Executives, however, are keen to keep a lid on labor costs as their companies prepare to compete in a global market. China is the dominant manufacturer of electric vehicles and batteries.
“The UAW strike and indeed the ‘summer of strikes’ is the natural result of the Biden administration’s ‘whole of government’ approach to promoting unionization at all costs,” said Suzanne Clark, CEO of the U.S. Chamber of Commerce.
Some environmental groups, aware of how labor remains crucial to securing support for climate programs, have expressed support for the strike.
“We’re at a really pivotal moment in the history of the auto industry,” said Sam Gilchrist, deputy national outreach director at the Natural Resources Defense Council.
Presidential politics have increased the stakes for the strike, which could damage the economy going into an election year, depending on how long it lasts and whether it spreads. It’s also centered in Michigan, a key part of Biden’s 2020 victory and critical to his chances at a second term.
Former President Donald Trump, the front-runner for the Republican nomination, sees an opportunity to drive a wedge between Biden and workers. He issued a statement saying Biden “will murder the U.S. auto industry and kill countless union autoworker jobs forever, especially in Michigan and the Midwest. There is no such thing as a ‘fair transition’ to the destruction of these workers’ livelihoods and the obliteration of this cherished American industry.”
In an interview with NBC’s “Meet the Press,” Trump said that “electric cars are going to be made in China,” not the United States, and he said “the autoworkers are being sold down the river by their leadership.”
Trump’s comments have not earned him any support from Shawn Fain, president of the UAW.
“That’s not someone that represents working-class people,” he told MSNBC earlier this month. “He’s part of the billionaire class. We need to not forget that. And that’s what our members need to think about when they go to vote.”
Ammar Moussa, a spokesperson for Biden’s campaign, said Trump “will say literally anything to distract from his long record of breaking promises and failing America’s workers.” He noted that Trump would have let auto companies go bankrupt during the financial crisis rather than bail them out as President Barack Obama did at the time.
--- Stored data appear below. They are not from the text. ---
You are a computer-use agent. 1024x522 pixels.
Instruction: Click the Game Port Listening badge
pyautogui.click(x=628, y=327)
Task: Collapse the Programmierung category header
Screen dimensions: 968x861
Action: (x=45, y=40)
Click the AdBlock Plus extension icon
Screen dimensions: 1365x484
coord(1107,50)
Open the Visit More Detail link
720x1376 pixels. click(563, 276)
But there are also disagreements between Biden and workers.
When the Energy Department announced a $9.2 billion loan for battery plants in Tennessee and Kentucky, part of a joint venture by Ford and a South Korean company, Fain said the federal government was “actively funding the race to the bottom with billions in public money. “
Madeline Janis, co-executive director of Jobs to Move America, which works on environmental and worker issues, said the White House needs to do more to alleviate labor challenges.
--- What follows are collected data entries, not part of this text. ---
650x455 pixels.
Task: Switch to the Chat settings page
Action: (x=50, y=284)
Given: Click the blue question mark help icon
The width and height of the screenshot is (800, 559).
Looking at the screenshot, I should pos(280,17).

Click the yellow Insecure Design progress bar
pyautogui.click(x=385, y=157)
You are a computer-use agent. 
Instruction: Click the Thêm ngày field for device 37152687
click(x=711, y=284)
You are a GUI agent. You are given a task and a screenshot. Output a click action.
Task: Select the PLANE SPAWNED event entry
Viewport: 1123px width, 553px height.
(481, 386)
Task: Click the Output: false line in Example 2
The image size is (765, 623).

“We don’t have enough career pathways for people to see themselves in this future and let go of the jobs in industries that are causing our world to be in crisis,” she said.
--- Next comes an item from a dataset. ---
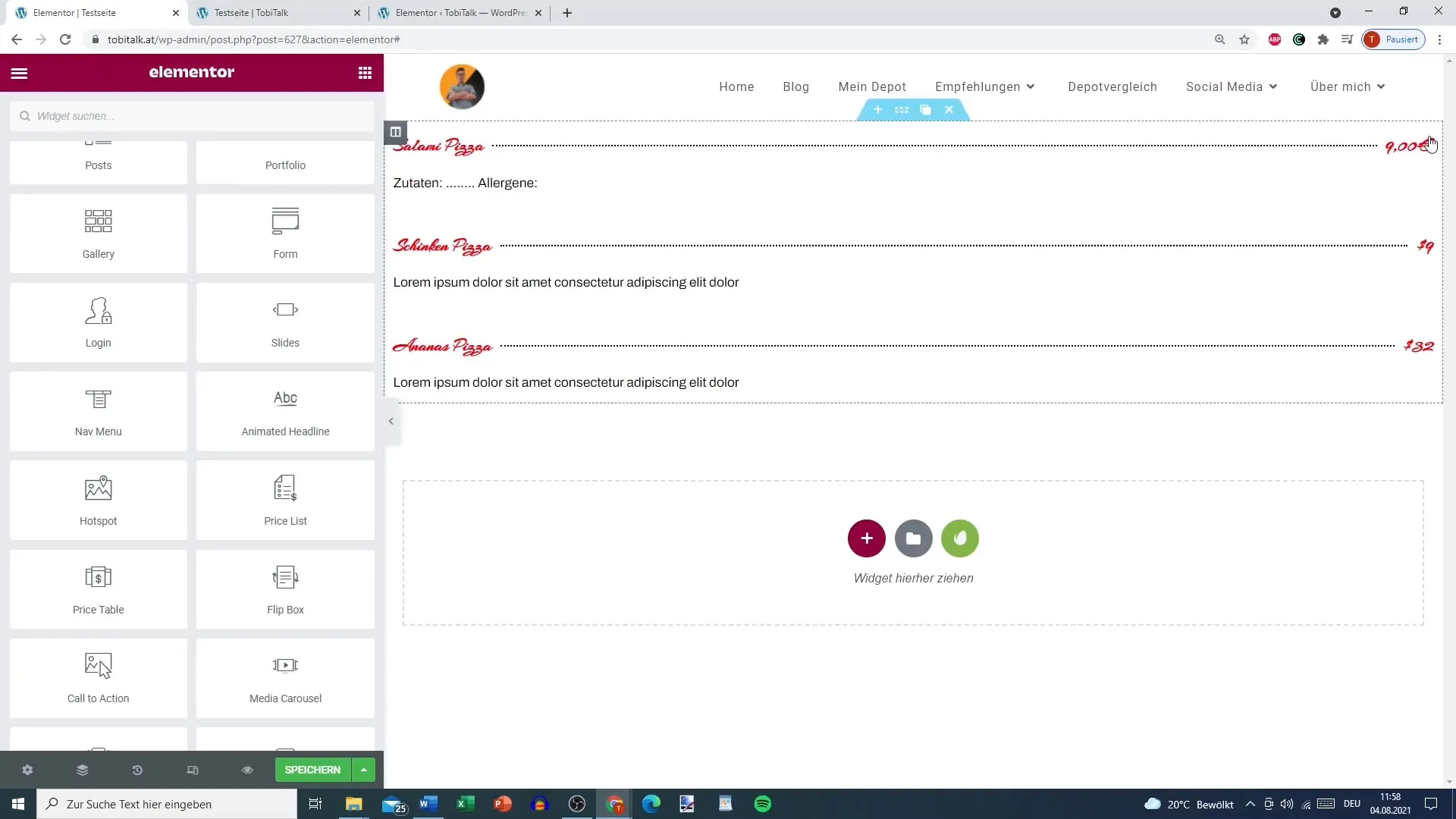
Task: Click the Blog menu tab item
Action: pyautogui.click(x=796, y=86)
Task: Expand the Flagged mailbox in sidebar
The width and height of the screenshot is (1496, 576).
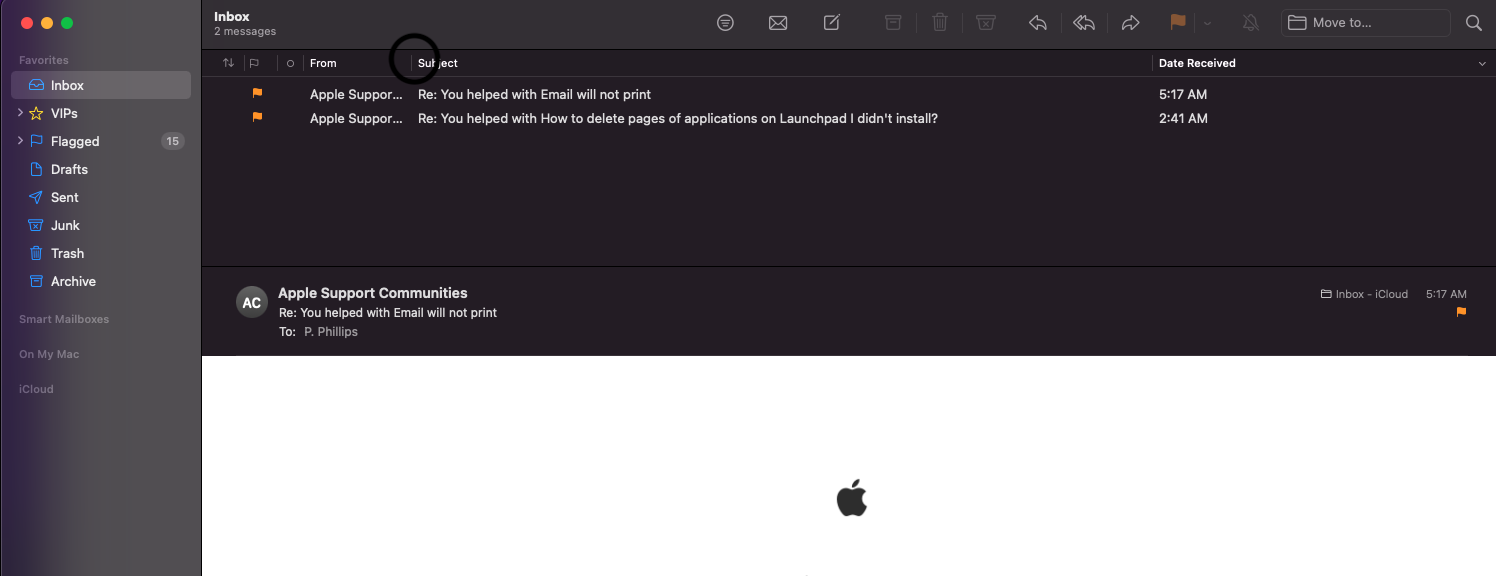Action: coord(20,141)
Adjusted for inflation, wages for autoworkers in the United States have fallen 19% since 2008, according to the Economic Policy Institute, a left-leaning research group.
At the same time, union officials are aware of the changes in the industry and have said they do not want to handicap GM, Ford and Stellantis as the companies try to recover ground they have lost to Tesla, which has aggressively resisted attempts to unionize its factories. The Detroit carmakers also face challengers like Rivian, a startup that makes electric pickups and sport utility vehicles in Illinois, as well as foreign-owned rivals such as Mercedes-Benz and Toyota, whose U.S. factories, mostly in the South, are not unionized.
“That’s the biggest challenge here,” said Karl Brauer, executive analyst at online marketplace iSeeCars.com, “trying to commit to a long-term contract in an industry that is very uncertain and unpredictable over the next five years.”
Information for this article was contributed by Chris Megerian and Joey Cappelletti of The Associated Press and by Jack Ewing of The New York Times.